Wedding fairs: playing host

by
03 March 2017

Write, if you have any answers to the questions listed at the end of this section, or would like to add to the answers below

iStock

Your answers
Is there a legal reason that churches don’t advertise at wedding fairs? The public are beginning to think that they can’t get married in churches. This is an absurd situa­tion. [Answers, 20 January]

 

Another response — only available to certain churches I know — is to host the fair itself. We were inspired by Ripon Ca­­thedral’s wedding fairs, and realised that our huge and flex­ible space would be ideal. Aisles make great catwalks. We found that exhibitors, jaded by their usual venues, re­­sponded enthusiastically to being in our stunning architec­ture. They even coped with its not being warm.
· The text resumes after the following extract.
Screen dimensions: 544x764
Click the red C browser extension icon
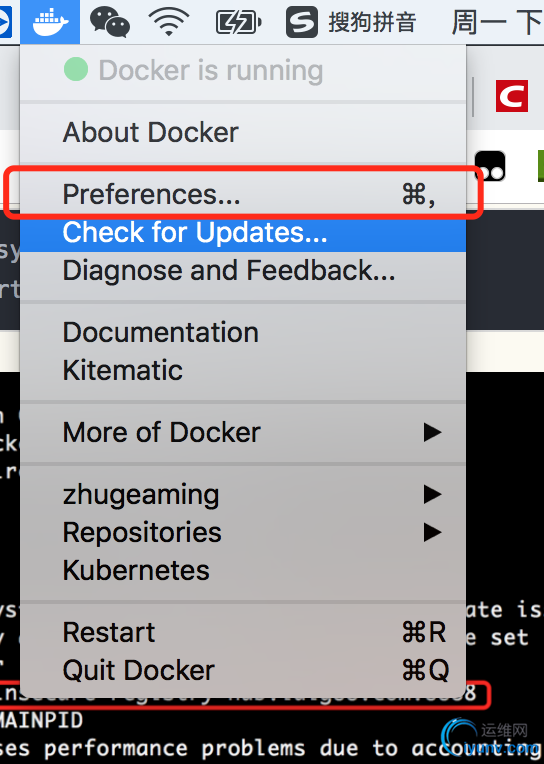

Sixty stalls became 80 the next time.

As the host, we had a stall for free, and could speak to all the ex­­hib­­itors and visitors. Above all, the venue reminded people that church was an option for their wed­ding. Every year since, we have conducted wed­dings for couples we met at the fair.

Yes, we have wrestled with the question whether such fairs glorify the wedding above the marriage that follows, and, yes, we have wondered about hyper-commercialisation. But the overwhelming experience has been positive, and has reminded people that the church has so much more to offer to couples than just the experience of the wedding day.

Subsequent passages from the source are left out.